WORK TASK.
Set down the data below in full and exactly, minus the pictures.

MATERIAL FOR THIS TASK.
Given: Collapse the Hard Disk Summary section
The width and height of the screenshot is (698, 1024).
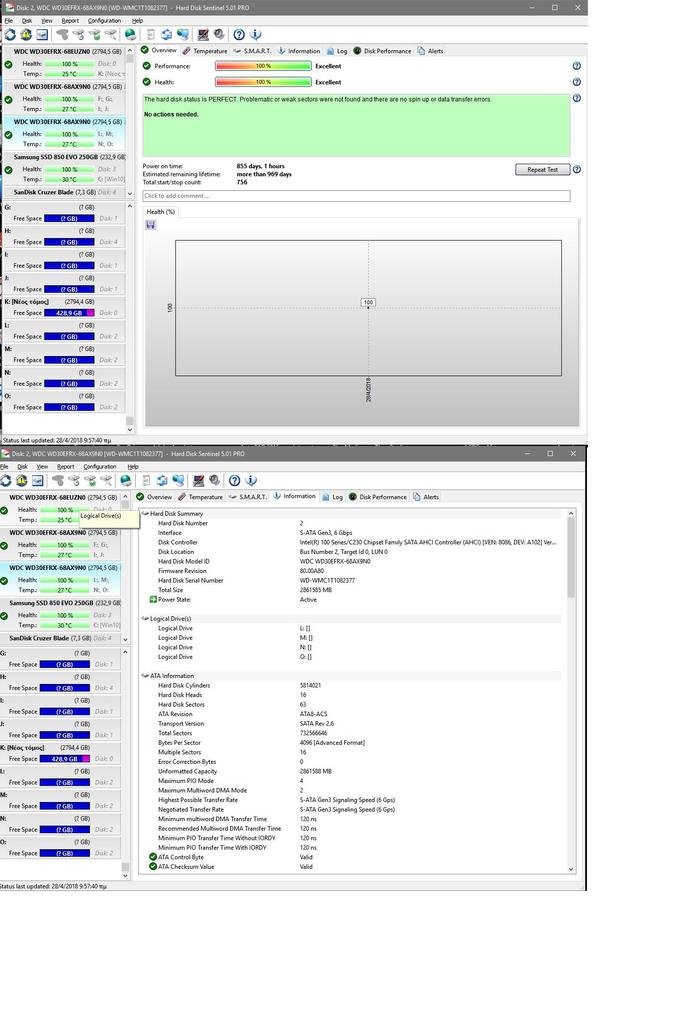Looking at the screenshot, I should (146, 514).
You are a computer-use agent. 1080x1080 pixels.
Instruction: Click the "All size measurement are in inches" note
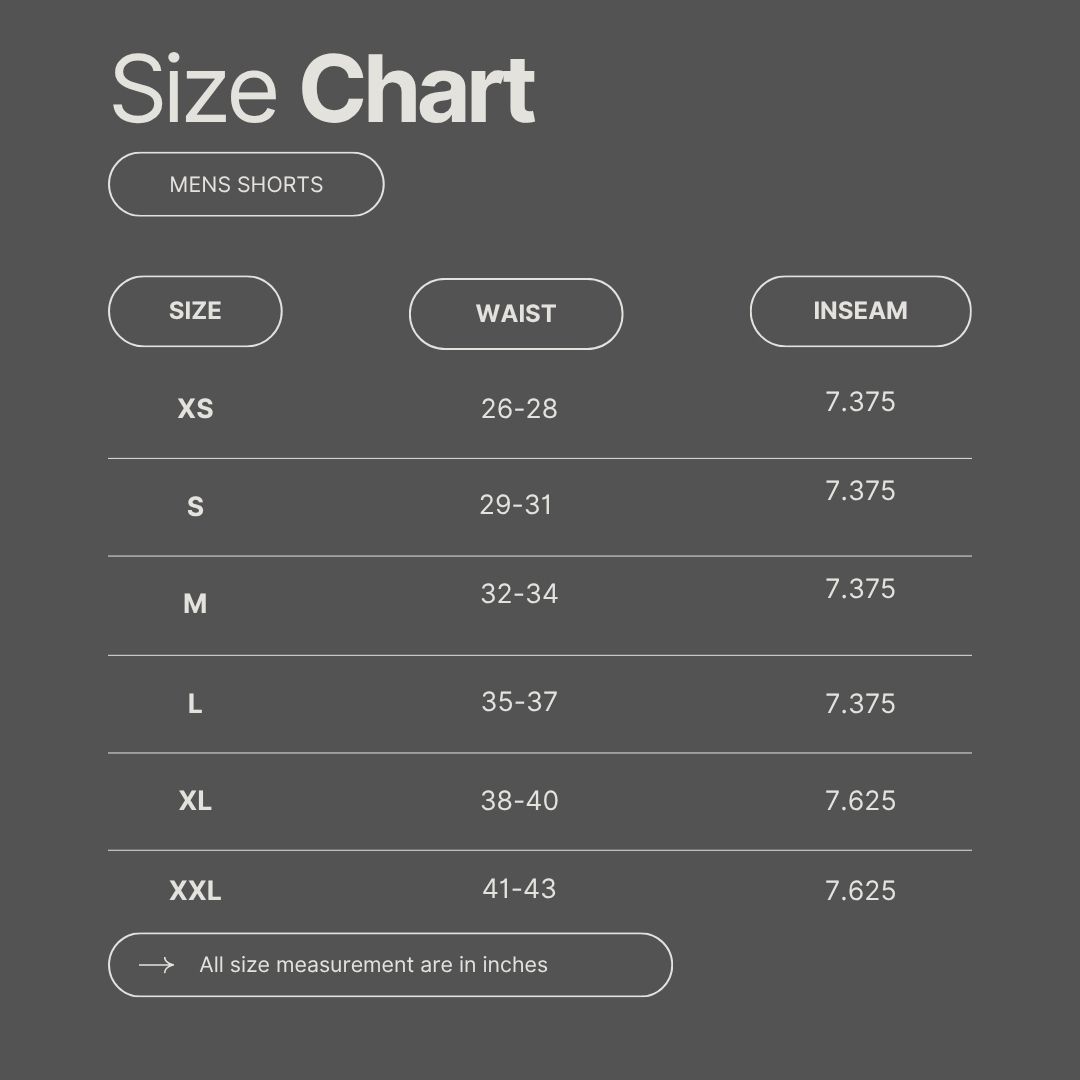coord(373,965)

EXERCISE RESPONSE.
Given: Collapse the Hard Disk Summary section
The width and height of the screenshot is (698, 1024).
Looking at the screenshot, I should (146, 514).
You are a computer-use agent. 1080x1080 pixels.
Instruction: Click the "All size measurement are in inches" note
coord(373,965)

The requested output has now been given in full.